(Pixel coordinate grounding data)
_ _ _
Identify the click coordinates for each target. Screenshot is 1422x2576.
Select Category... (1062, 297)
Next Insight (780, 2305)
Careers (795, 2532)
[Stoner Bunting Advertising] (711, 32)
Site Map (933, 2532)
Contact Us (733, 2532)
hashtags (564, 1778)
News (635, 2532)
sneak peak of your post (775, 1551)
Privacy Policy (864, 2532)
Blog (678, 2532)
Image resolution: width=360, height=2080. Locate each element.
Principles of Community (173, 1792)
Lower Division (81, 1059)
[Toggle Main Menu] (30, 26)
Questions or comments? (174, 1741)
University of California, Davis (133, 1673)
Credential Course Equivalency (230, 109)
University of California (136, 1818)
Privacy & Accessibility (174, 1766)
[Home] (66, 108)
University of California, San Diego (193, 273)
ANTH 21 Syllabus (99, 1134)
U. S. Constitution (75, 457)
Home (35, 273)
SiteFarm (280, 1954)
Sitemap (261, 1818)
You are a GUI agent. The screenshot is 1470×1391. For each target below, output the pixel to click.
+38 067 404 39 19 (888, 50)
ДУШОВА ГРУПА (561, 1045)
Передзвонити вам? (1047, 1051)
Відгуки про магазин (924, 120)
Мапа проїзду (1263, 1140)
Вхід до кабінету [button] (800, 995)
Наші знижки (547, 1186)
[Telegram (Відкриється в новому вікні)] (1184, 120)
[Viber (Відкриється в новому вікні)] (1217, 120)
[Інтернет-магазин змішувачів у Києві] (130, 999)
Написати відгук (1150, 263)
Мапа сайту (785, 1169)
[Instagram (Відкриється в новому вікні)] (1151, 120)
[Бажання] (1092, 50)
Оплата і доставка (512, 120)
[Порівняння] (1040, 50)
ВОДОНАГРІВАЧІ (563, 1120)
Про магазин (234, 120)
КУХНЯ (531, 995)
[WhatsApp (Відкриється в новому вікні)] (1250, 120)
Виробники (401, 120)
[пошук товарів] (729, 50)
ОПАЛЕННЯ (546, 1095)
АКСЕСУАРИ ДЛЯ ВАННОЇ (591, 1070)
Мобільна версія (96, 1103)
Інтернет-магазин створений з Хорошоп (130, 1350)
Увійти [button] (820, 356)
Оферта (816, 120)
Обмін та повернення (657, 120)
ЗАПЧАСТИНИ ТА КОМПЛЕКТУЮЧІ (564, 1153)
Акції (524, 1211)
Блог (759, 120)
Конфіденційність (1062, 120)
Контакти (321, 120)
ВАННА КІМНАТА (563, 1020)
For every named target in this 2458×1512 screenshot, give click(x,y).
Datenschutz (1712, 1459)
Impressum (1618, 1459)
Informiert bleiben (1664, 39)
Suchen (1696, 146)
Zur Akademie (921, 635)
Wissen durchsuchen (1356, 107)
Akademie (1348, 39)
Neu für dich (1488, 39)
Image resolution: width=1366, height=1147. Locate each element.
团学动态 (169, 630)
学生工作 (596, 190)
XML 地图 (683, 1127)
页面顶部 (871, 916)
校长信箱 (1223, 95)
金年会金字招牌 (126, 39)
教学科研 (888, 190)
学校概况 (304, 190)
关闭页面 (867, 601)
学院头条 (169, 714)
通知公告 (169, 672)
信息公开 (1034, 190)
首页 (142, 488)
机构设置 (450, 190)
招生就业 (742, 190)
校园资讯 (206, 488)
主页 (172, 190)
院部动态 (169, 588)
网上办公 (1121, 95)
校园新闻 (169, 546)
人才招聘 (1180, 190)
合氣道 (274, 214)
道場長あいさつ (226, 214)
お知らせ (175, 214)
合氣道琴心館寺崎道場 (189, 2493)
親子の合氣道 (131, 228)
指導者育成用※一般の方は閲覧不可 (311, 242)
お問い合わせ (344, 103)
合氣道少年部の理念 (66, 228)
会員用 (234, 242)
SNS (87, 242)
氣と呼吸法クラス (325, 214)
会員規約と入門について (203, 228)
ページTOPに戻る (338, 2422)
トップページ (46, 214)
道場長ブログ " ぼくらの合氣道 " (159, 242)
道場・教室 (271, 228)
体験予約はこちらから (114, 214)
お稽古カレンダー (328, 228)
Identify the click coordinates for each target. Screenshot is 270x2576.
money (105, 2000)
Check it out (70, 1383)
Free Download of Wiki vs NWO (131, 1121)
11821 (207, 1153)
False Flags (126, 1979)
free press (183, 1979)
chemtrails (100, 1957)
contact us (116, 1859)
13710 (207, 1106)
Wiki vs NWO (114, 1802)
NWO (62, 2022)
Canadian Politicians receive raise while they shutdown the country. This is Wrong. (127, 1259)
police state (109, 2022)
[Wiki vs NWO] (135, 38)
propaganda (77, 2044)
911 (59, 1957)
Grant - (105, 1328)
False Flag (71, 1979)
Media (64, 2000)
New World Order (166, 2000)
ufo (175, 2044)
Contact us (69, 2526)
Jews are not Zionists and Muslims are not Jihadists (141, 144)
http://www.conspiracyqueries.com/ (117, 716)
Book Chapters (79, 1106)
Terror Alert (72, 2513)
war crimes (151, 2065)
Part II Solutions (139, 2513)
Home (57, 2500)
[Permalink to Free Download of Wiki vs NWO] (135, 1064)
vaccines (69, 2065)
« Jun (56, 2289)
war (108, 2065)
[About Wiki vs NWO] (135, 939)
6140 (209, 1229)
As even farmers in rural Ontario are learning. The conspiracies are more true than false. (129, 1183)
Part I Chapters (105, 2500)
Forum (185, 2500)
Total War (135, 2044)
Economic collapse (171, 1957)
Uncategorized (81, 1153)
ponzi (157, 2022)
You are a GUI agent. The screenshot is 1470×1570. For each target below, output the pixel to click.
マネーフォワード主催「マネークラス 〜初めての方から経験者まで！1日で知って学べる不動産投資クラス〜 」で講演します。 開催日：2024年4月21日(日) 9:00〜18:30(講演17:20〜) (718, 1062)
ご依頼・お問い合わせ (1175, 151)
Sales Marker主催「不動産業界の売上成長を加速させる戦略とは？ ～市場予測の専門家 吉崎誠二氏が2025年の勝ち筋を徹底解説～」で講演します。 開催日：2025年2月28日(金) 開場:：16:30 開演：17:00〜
_ _ _
Each line must be given again exactly as written above.

Answer space
Identify the click coordinates for each target. Screenshot is 1422x2576.
Select Category... (1062, 297)
Next Insight (780, 2305)
Careers (795, 2532)
[Stoner Bunting Advertising] (711, 32)
Site Map (933, 2532)
Contact Us (733, 2532)
hashtags (564, 1778)
News (635, 2532)
sneak peak of your post (775, 1551)
Privacy Policy (864, 2532)
Blog (678, 2532)
Image resolution: width=360, height=2080. Locate each element.
Principles of Community (173, 1792)
Lower Division (81, 1059)
[Toggle Main Menu] (30, 26)
Questions or comments? (174, 1741)
University of California, Davis (133, 1673)
Credential Course Equivalency (230, 109)
University of California (136, 1818)
Privacy & Accessibility (174, 1766)
[Home] (66, 108)
University of California, San Diego (193, 273)
ANTH 21 Syllabus (99, 1134)
U. S. Constitution (75, 457)
Home (35, 273)
SiteFarm (280, 1954)
Sitemap (261, 1818)
You are a GUI agent. The screenshot is 1470×1391. For each target below, output the pixel to click.
+38 067 404 39 19 (888, 50)
ДУШОВА ГРУПА (561, 1045)
Передзвонити вам? (1047, 1051)
Відгуки про магазин (924, 120)
Мапа проїзду (1263, 1140)
Вхід до кабінету [button] (800, 995)
Наші знижки (547, 1186)
[Telegram (Відкриється в новому вікні)] (1184, 120)
[Viber (Відкриється в новому вікні)] (1217, 120)
[Інтернет-магазин змішувачів у Києві] (130, 999)
Написати відгук (1150, 263)
Мапа сайту (785, 1169)
[Instagram (Відкриється в новому вікні)] (1151, 120)
[Бажання] (1092, 50)
Оплата і доставка (512, 120)
[Порівняння] (1040, 50)
ВОДОНАГРІВАЧІ (563, 1120)
Про магазин (234, 120)
КУХНЯ (531, 995)
[WhatsApp (Відкриється в новому вікні)] (1250, 120)
Виробники (401, 120)
[пошук товарів] (729, 50)
ОПАЛЕННЯ (546, 1095)
АКСЕСУАРИ ДЛЯ ВАННОЇ (591, 1070)
Мобільна версія (96, 1103)
Інтернет-магазин створений з Хорошоп (130, 1350)
Увійти [button] (820, 356)
Оферта (816, 120)
Обмін та повернення (657, 120)
ЗАПЧАСТИНИ ТА КОМПЛЕКТУЮЧІ (564, 1153)
Акції (524, 1211)
Блог (759, 120)
Конфіденційність (1062, 120)
Контакти (321, 120)
ВАННА КІМНАТА (563, 1020)
For every named target in this 2458×1512 screenshot, give click(x,y).
Datenschutz (1712, 1459)
Impressum (1618, 1459)
Informiert bleiben (1664, 39)
Suchen (1696, 146)
Zur Akademie (921, 635)
Wissen durchsuchen (1356, 107)
Akademie (1348, 39)
Neu für dich (1488, 39)
Image resolution: width=1366, height=1147. Locate each element.
团学动态 (169, 630)
学生工作 (596, 190)
XML 地图 (683, 1127)
页面顶部 (871, 916)
校长信箱 (1223, 95)
金年会金字招牌 (126, 39)
教学科研 (888, 190)
学校概况 (304, 190)
关闭页面 (867, 601)
学院头条 (169, 714)
通知公告 (169, 672)
信息公开 (1034, 190)
首页 (142, 488)
机构设置 (450, 190)
招生就业 (742, 190)
校园资讯 (206, 488)
主页 (172, 190)
院部动态 (169, 588)
网上办公 (1121, 95)
校园新闻 (169, 546)
人才招聘 (1180, 190)
合氣道 (274, 214)
道場長あいさつ (226, 214)
お知らせ (175, 214)
合氣道琴心館寺崎道場 (189, 2493)
親子の合氣道 (131, 228)
指導者育成用※一般の方は閲覧不可 (311, 242)
お問い合わせ (344, 103)
合氣道少年部の理念 (66, 228)
会員用 (234, 242)
SNS (87, 242)
氣と呼吸法クラス (325, 214)
会員規約と入門について (203, 228)
ページTOPに戻る (338, 2422)
トップページ (46, 214)
道場長ブログ " ぼくらの合氣道 " (159, 242)
道場・教室 (271, 228)
体験予約はこちらから (114, 214)
お稽古カレンダー (328, 228)
Identify the click coordinates for each target. Screenshot is 270x2576.
money (105, 2000)
Check it out (70, 1383)
Free Download of Wiki vs NWO (131, 1121)
11821 (207, 1153)
False Flags (126, 1979)
free press (183, 1979)
chemtrails (100, 1957)
contact us (116, 1859)
13710 (207, 1106)
Wiki vs NWO (114, 1802)
NWO (62, 2022)
Canadian Politicians receive raise while they shutdown the country. This is Wrong. (127, 1259)
police state (109, 2022)
[Wiki vs NWO] (135, 38)
propaganda (77, 2044)
911 (59, 1957)
Grant - (105, 1328)
False Flag (71, 1979)
Media (64, 2000)
New World Order (166, 2000)
ufo (175, 2044)
Contact us (69, 2526)
Jews are not Zionists and Muslims are not Jihadists (141, 144)
http://www.conspiracyqueries.com/ (117, 716)
Book Chapters (79, 1106)
Terror Alert (72, 2513)
war crimes (151, 2065)
Part II Solutions (139, 2513)
Home (57, 2500)
[Permalink to Free Download of Wiki vs NWO] (135, 1064)
vaccines (69, 2065)
« Jun (56, 2289)
war (108, 2065)
[About Wiki vs NWO] (135, 939)
6140 (209, 1229)
As even farmers in rural Ontario are learning. The conspiracies are more true than false. (129, 1183)
Part I Chapters (105, 2500)
Forum (185, 2500)
Total War (135, 2044)
Economic collapse (171, 1957)
Uncategorized (81, 1153)
ponzi (157, 2022)
You are a GUI agent. The screenshot is 1470×1570. For each target below, output the pixel to click.
マネーフォワード主催「マネークラス 〜初めての方から経験者まで！1日で知って学べる不動産投資クラス〜 」で講演します。 開催日：2024年4月21日(日) 9:00〜18:30(講演17:20〜) (718, 1062)
ご依頼・お問い合わせ (1175, 151)
Sales Marker主催「不動産業界の売上成長を加速させる戦略とは？ ～市場予測の専門家 吉崎誠二氏が2025年の勝ち筋を徹底解説～」で講演します。 開催日：2025年2月28日(金) 開場:：16:30 開演：17:00〜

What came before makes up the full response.